- Standard Edition cover

Single by F.T. Island

from the album 20 (Twenty)
- Released: November 30, 2011
- Recorded: 2011
- Genre: Rock
- Length: 5:16
- Label: Warner Music Japan
- Songwriters: Kenn Kato, Song Seunghyun, Lee Jaejin

F.T. Island Japanese singles chronology
| "Let It Go!" (2011) | "Distance" (2011) | "Neverland" (2012) |

= Distance (F.T. Island song) =

"Distance" is a song by South Korean rock band F.T. Island. It is their sixth single under Warner Music Japan and ninth single overall in Japan. The song was written by Kenn Kato, Song Seunghyun and Lee Jaejin, and composed by Corin. It was released on November 30, 2011, in three editions: a Standard Edition, and Limited Edition Types A and B. The single debuted at number four on the Oricon weekly chart and at number eight on the Billboard Japan Hot 100. It went on to sell over 44,500 copies in Japan.

==Composition==
"Distance" was written by Kenn Kato, Song Seunghyun and Lee Jaejin, and composed by Corin. "Life" and "Venus" were written by Lee Jaejin and Kenn Kato; the former was composed by Choi Jong-hoon, the latter by Lee Jaejin .

==Release and promotion==
"Distance" was released on November 30, 2011, in three editions: a Standard Edition, a Limited Edition Type A which included footage from the band's Tour 2011 Summer Final "Messenger" at the Nippon Budokan, the music video for "Distance" and a special feature, and a Limited Edition Type B that included five covers, each designed by one band member.

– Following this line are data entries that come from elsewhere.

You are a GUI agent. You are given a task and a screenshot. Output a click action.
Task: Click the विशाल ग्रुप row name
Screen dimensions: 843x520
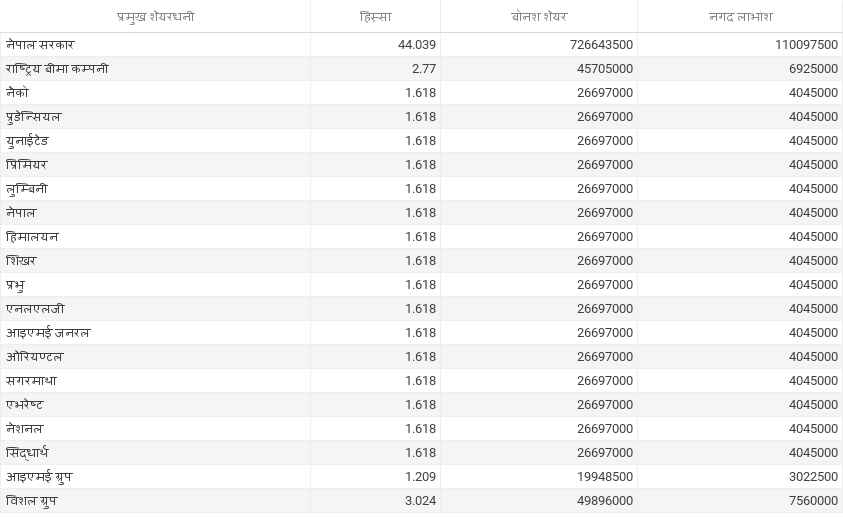click(x=32, y=501)
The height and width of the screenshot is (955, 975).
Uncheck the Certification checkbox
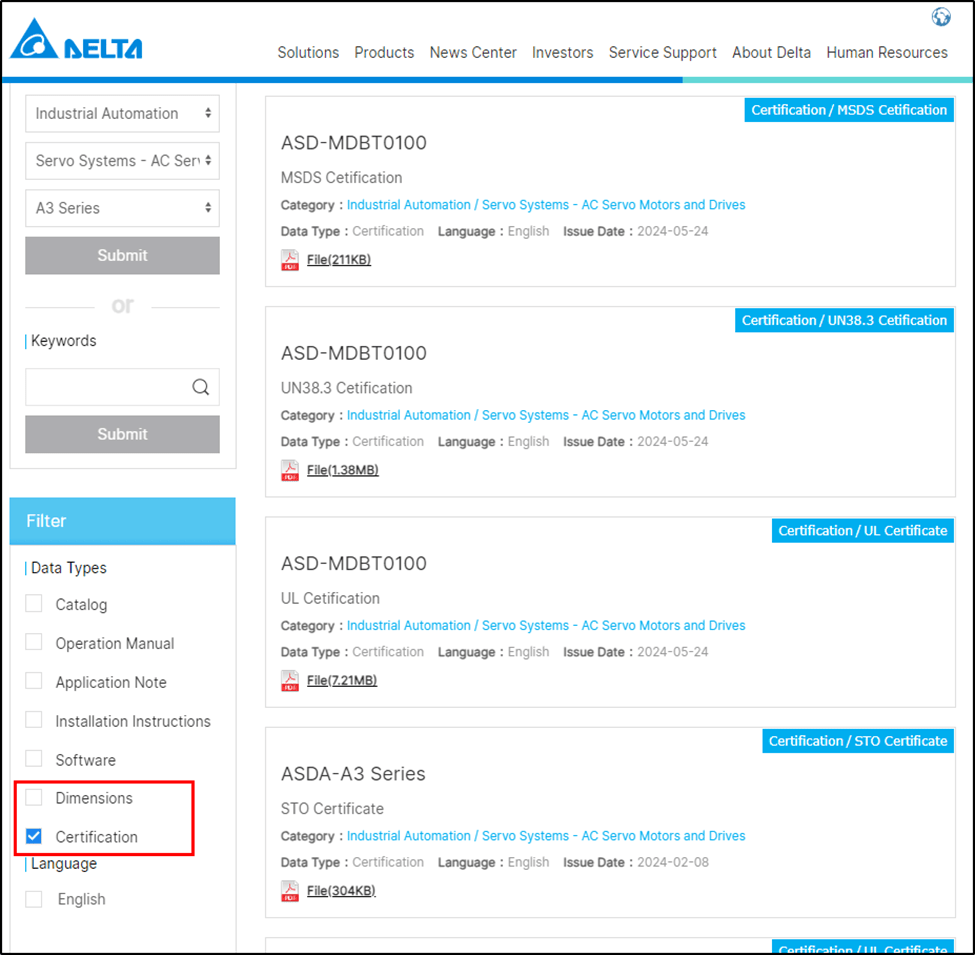[34, 836]
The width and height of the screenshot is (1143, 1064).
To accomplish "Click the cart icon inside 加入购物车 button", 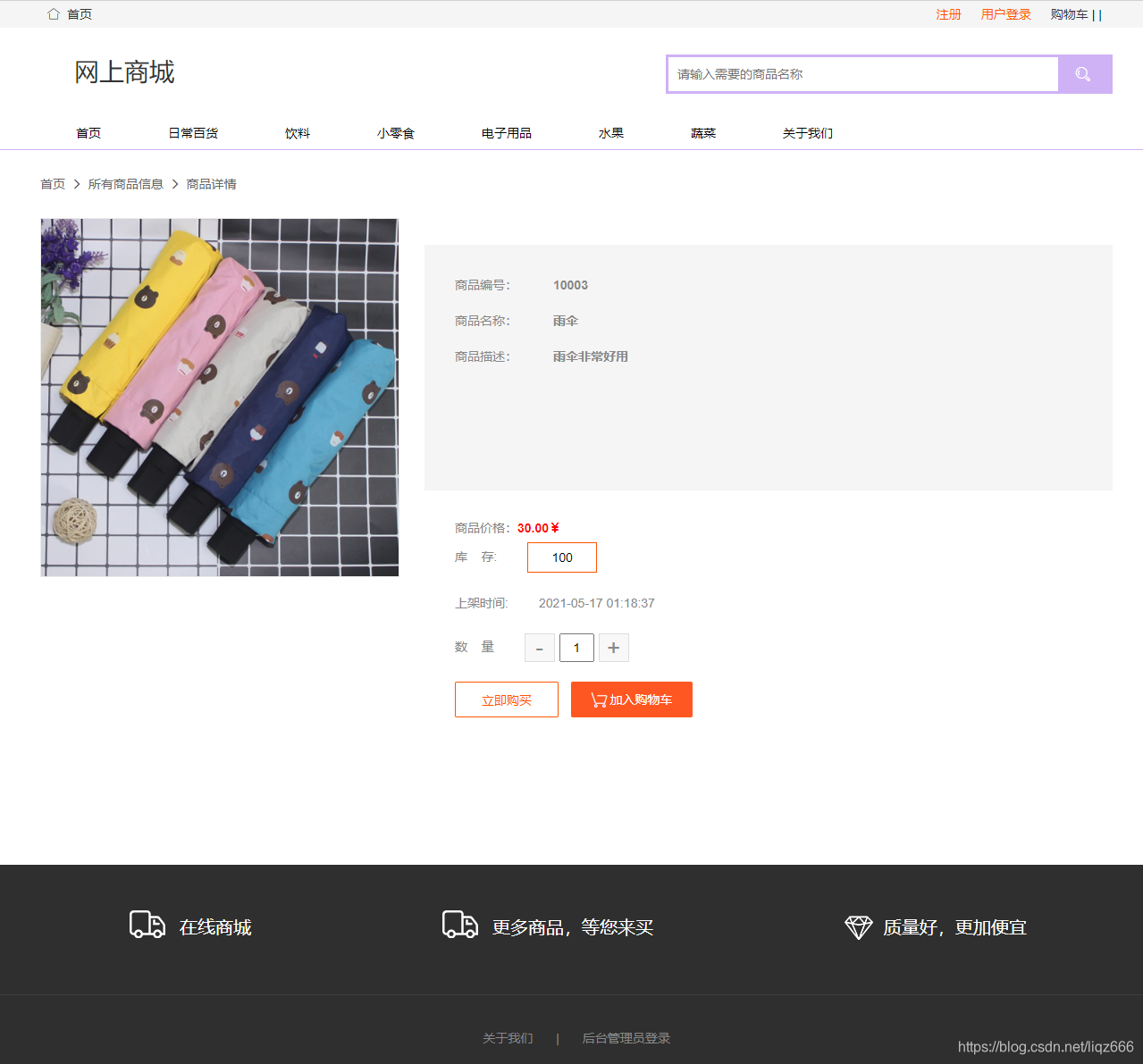I will click(598, 700).
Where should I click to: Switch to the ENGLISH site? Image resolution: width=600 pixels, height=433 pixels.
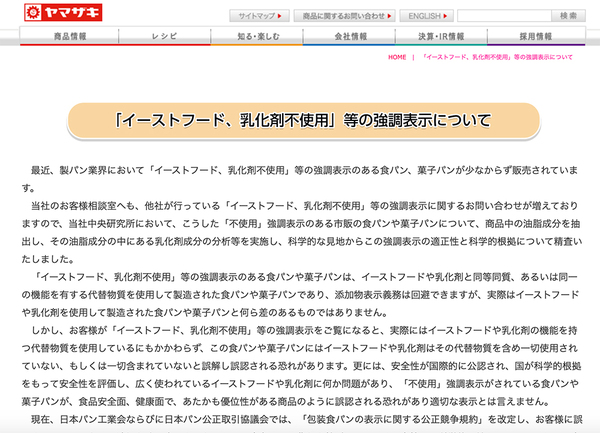tap(426, 16)
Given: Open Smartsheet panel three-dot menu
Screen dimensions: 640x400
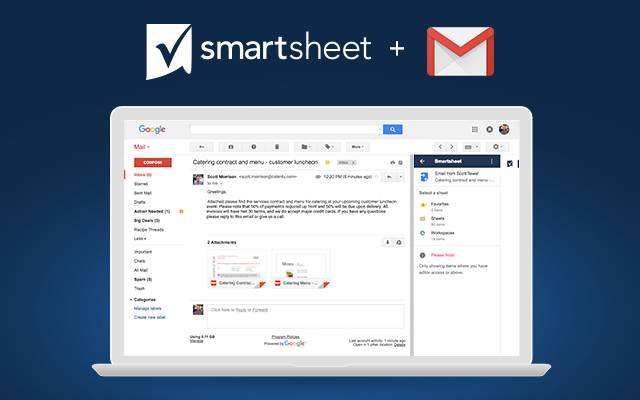Looking at the screenshot, I should point(493,161).
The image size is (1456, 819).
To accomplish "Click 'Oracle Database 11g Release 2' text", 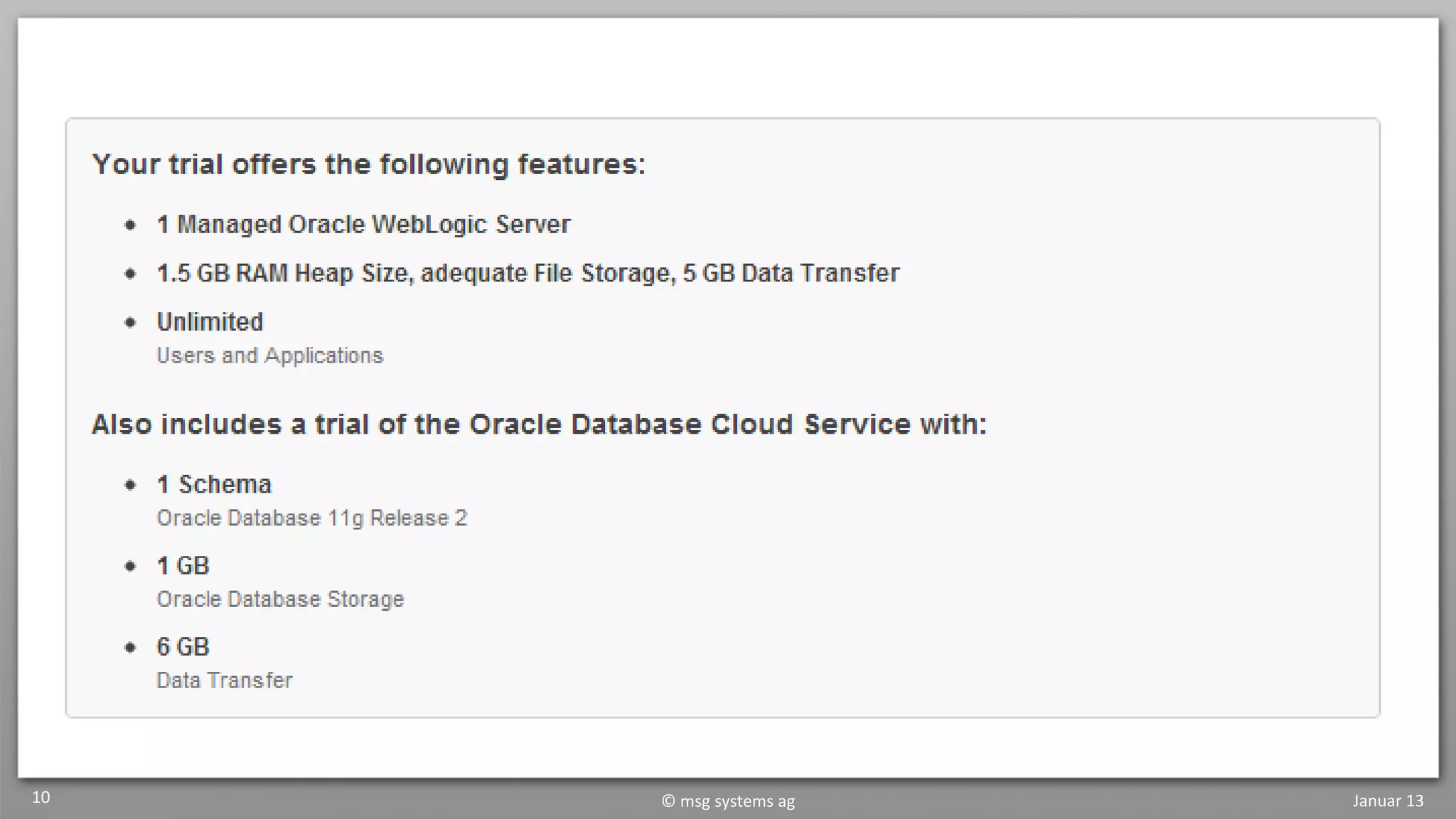I will (x=311, y=518).
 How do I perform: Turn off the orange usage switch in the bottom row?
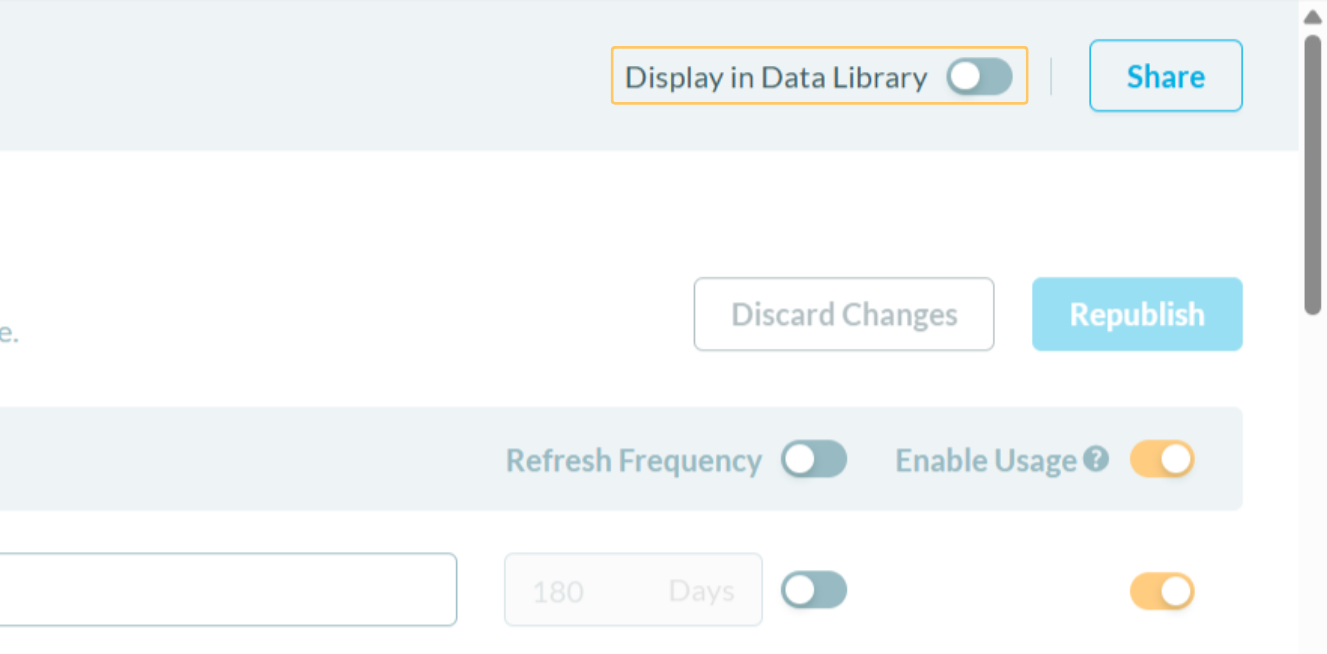(x=1162, y=591)
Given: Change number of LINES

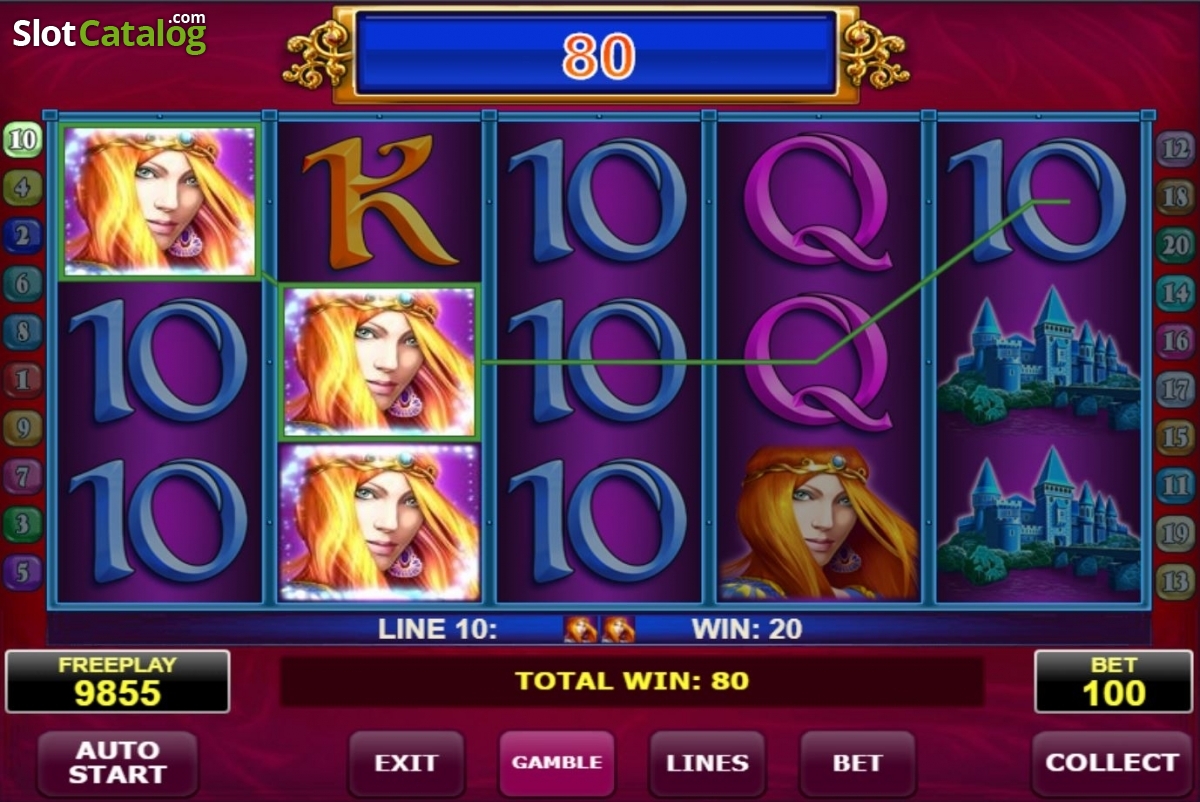Looking at the screenshot, I should tap(707, 763).
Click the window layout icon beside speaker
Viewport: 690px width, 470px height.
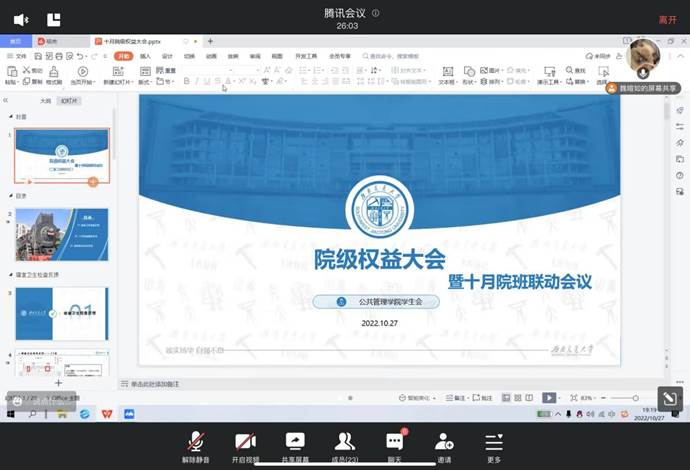(x=53, y=20)
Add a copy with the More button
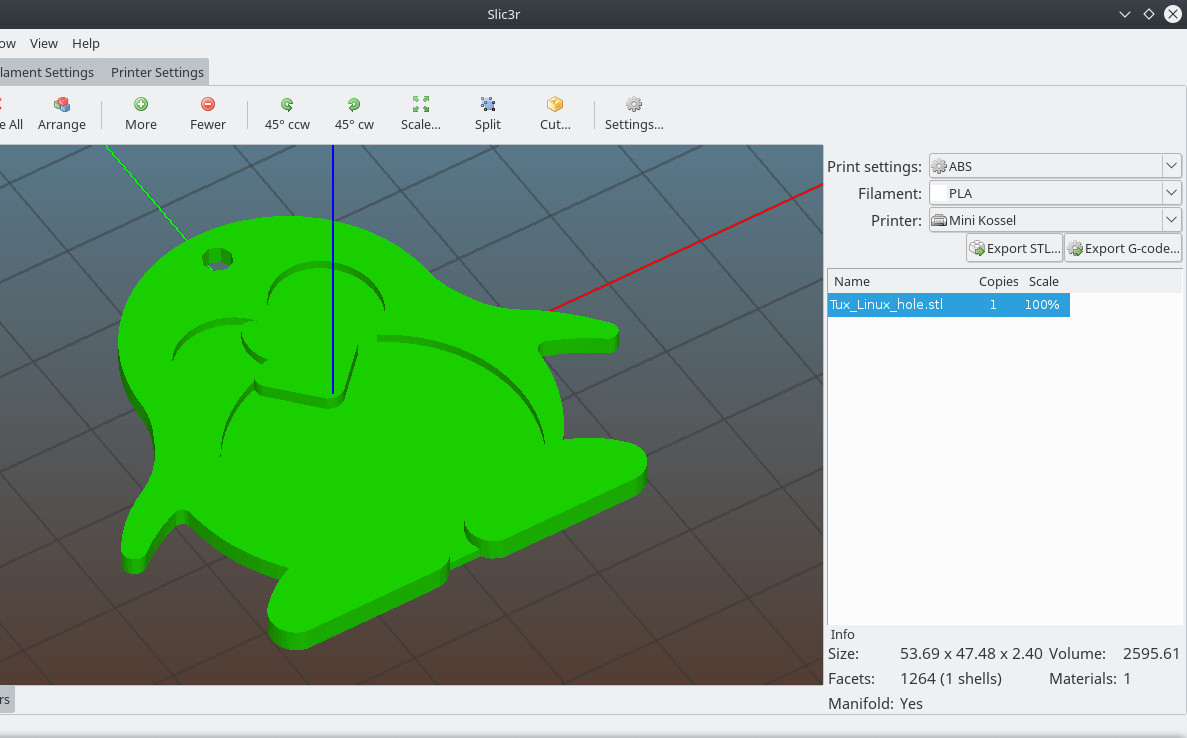Screen dimensions: 1187x738 tap(141, 114)
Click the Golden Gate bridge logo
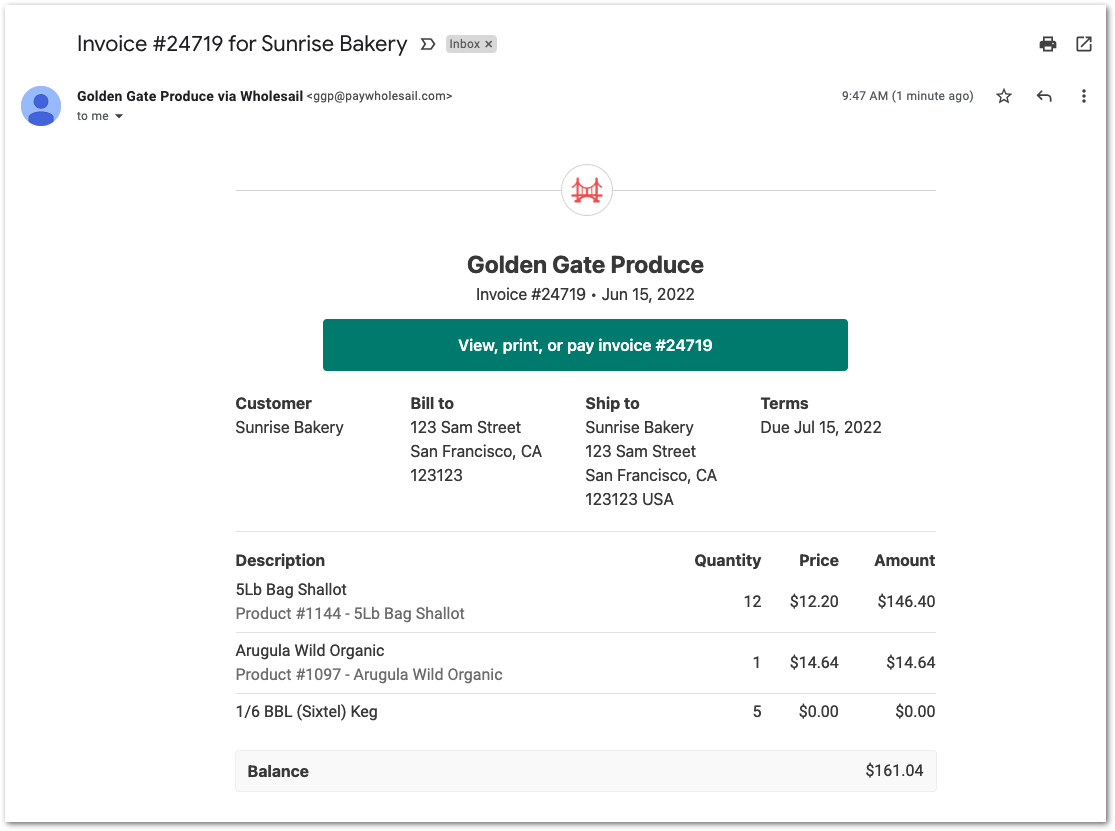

In November, "Distance" was used as the theme song for the Japanese music program Happy Music.

==Chart performance==
"Distance" debuted at number four on the weekly Oricon chart, selling 39,120 copies in its first week. The following week, "Distance" fell to number 39, selling 3,377 copies in its second week. It fell to number 46 and sold 2,055 copies in its third week. "Distance" went on to sale over 44,500 copies in Japan. On the issue dated December 12, 2011, the song debuted at number eight on the Billboard Japan Hot 100. On the Recording Industry Association of Japan (RIAJ) Digital Track Chart, the song debuted at number 33.

==Track listing==

All editions:
| No. | Title | Lyrics | Music | Length |
|---|---|---|---|---|
| 1. | "Distance" | Kenn Kato, Song Seunghyun, Lee Jaejin | Corin | 5:16 |
| 2. | "Life" | Lee Jaejin, Kenn Kato | Choi Jong-hoon | 3:41 |
| 3. | "Venus" | Lee Jaejin, Kenn Kato | Lee Jaejin | 4:20 |
| 4. | "Distance" (Instrumental) |  | Corin | 5:16 |
| Total length: |  |  |  | 18:33 |

Type A
| No. | Title | Length |
|---|---|---|
| 1. | "Satisfaction (F.T. Island song)" (Tour 2011 Summer Final "Messenger" at Budokan multi angle live) |  |
| 2. | "Itsuka" (Tour 2011 Summer Final "Messenger" at Budokan multi angle live) |  |
| 3. | "Distance" (music video) |  |
| 4. | "Distance" (special feature) |  |

==Chart history==

| Chart (2011) | Peak position |
|---|---|
| Billboard Japan Hot 100 | 8 |
| Oricon Weekly Chart | 4 |
| RIAJ Digital Track Chart | 33 |

==Notes==
- The sales figure of 44,500 copies is taken from accumulating the sales of the single during its first three charting weeks on the Oricon weekly chart.